Olair Fernandes: "Lá é seja o que Deus quiser"


Olho removido
Moradora do Riacho Fundo II, a aposentada Maria Israel da Conceição, 73 anos, teve de retirar o globo ocular para evitar as dores, inflamações e a hemorragia no olho operado em maio passado. “Eu estava encaminhando os exames pré-operatórios na rede pública, mas me mandaram para a carreta e, lá, é aquela multidão de gente, um sendo atendido logo após o outro, nem pedem exame nenhum”, relata. 

Diabética e com pressão alta, Maria Israel teve de tomar um medicamento que combate o problema arterial antes de ser operada. “Falaram que eu ficaria bem, mas a operação demorou mais de uma hora, quando o normal é levar 15 minutos. Quando voltei à carreta no dia seguinte, fui operada mais uma vez, pois disseram que a catarata estava dura e não havia sido removida completamente”, conta.

Clésia acredita que mãe morreu por mau atendimento (Arthur Paganini/CB/D.A Press)

Clésia acredita que mãe morreu por mau atendimento


No fim das contas, Maria teve deslocamento da retina após o procedimento. Foram caixas e mais caixas de colírios — nenhum deles fornecidos pela carreta — para tentar recuperar a visão perdida. “Quando fui num médico particular, ele me disse que eu precisava ter feito exame cardiológico para garantir que não haveria riscos na cirurgia”, diz.

O aposentado Olair Fernandes, 68 anos, morador do Taquari, também reclamou do atendimento em denúncia ao Ministério Público de Contas.
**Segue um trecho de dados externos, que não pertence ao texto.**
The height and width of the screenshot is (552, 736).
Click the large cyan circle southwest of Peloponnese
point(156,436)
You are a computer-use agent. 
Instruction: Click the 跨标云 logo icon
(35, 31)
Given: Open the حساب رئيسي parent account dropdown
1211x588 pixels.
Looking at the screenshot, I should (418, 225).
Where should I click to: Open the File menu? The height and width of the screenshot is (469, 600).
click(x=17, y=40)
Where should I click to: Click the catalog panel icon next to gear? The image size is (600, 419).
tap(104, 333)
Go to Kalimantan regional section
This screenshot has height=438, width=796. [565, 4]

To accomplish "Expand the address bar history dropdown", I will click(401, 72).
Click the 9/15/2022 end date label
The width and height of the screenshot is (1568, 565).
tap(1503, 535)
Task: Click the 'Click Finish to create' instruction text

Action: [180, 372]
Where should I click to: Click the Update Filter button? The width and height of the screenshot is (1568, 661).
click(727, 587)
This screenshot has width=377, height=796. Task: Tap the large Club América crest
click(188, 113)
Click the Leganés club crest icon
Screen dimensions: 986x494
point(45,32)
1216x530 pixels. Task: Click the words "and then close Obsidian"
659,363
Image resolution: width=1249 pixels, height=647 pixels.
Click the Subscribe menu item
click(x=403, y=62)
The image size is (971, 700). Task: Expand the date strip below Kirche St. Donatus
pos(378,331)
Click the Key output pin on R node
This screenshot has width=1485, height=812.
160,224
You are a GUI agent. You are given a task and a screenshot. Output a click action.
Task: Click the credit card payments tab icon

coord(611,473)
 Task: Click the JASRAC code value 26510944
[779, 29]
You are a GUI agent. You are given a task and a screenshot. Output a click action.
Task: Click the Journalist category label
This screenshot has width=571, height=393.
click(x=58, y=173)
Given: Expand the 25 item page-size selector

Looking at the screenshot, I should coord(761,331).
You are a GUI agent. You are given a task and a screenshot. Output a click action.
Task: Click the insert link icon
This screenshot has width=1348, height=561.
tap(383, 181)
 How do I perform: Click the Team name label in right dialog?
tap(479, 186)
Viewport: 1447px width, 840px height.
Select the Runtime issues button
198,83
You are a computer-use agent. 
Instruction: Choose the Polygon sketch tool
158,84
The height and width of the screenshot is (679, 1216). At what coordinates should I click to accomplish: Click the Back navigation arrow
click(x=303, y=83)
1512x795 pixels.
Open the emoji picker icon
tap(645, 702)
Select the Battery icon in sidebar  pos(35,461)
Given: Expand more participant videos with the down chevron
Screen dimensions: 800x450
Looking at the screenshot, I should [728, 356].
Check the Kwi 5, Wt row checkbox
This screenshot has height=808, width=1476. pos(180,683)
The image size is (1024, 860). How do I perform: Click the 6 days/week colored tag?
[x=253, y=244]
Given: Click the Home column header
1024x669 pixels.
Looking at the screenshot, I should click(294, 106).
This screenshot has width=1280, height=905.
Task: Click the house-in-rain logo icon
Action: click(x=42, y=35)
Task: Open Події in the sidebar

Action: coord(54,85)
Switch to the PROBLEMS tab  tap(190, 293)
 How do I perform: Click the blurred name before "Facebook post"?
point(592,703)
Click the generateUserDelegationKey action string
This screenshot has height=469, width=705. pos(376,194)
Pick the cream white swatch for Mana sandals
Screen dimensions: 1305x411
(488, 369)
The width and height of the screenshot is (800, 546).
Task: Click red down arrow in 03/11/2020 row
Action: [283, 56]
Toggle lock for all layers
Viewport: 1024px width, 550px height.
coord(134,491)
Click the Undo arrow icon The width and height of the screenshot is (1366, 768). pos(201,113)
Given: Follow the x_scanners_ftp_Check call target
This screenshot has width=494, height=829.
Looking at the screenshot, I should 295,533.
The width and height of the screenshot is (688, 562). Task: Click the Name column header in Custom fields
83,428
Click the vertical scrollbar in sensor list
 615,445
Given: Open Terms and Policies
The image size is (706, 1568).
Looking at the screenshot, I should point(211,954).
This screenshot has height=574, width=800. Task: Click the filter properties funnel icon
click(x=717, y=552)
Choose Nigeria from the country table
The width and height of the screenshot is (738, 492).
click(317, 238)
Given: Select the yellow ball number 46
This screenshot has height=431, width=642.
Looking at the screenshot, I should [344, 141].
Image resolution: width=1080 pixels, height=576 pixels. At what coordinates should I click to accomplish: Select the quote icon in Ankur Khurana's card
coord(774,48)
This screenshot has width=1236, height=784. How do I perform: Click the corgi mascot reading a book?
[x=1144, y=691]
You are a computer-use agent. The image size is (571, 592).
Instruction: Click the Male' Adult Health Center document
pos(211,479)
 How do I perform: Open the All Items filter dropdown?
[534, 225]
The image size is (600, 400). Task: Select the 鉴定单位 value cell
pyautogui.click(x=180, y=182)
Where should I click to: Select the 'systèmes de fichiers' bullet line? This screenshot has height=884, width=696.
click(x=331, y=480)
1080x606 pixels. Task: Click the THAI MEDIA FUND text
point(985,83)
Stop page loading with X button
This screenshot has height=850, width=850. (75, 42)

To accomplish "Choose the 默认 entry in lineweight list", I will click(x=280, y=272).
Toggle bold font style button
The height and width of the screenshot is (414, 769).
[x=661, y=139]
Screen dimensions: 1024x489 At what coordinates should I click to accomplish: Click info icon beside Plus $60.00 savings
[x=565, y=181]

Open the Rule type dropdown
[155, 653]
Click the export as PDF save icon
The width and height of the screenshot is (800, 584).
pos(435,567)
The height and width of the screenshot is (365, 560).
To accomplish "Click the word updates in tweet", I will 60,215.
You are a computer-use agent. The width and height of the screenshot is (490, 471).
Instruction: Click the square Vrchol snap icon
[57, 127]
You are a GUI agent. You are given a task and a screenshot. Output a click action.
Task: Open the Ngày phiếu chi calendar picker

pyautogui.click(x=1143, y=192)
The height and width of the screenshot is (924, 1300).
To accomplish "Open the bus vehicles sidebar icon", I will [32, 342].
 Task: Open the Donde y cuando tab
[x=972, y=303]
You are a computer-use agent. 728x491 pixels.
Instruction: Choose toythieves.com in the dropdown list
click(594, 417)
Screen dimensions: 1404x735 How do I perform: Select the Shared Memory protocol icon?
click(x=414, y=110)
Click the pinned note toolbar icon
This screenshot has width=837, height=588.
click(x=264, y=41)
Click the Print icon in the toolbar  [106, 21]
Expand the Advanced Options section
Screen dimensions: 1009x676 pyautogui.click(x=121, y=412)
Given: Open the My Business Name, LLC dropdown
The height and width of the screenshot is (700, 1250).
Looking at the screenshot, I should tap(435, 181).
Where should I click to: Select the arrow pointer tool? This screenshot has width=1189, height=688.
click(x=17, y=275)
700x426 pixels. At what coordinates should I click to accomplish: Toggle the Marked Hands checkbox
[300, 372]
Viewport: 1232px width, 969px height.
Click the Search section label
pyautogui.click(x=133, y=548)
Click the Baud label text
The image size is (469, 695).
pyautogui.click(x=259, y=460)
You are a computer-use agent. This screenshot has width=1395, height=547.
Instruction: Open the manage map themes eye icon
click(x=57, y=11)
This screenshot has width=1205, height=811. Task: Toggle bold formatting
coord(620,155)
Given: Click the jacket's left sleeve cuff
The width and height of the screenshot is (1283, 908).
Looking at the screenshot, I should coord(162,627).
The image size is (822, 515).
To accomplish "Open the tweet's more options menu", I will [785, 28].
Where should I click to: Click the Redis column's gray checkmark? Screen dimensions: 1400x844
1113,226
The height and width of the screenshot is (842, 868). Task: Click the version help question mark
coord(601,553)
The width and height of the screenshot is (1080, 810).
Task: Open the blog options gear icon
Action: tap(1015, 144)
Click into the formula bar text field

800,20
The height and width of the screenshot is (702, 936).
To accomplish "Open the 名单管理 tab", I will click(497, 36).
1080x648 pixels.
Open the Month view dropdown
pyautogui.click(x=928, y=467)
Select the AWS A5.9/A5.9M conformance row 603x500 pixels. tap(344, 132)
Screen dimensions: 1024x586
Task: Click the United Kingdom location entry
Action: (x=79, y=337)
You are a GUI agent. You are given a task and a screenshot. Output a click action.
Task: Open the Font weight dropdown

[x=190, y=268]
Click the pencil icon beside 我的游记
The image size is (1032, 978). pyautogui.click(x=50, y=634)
Ele operou os dois olhos e, em seguida, apresentou problemas. “Tive que procurar um hospital particular porque a carreta, que estava estacionada na Asa Norte, já tinha ido embora. Feriram parte do meu olho. Se não tivesse conseguido atendimento particular, teria sido pior”, avalia. “Lá é seja o que Deus quiser. Nem pediram exames preliminares”, diz.

Defensor público no núcleo de saúde, Celestino Chupel conta que recebeu dezenas de pacientes que ficaram cegos ou tiveram piora no estado clínico da catarata. “Há indícios de que houve algum tipo de problema, mas ainda não é possível dizer se por imperícia médica ou por ausência de tratamento continuado após a cirurgia”, explica.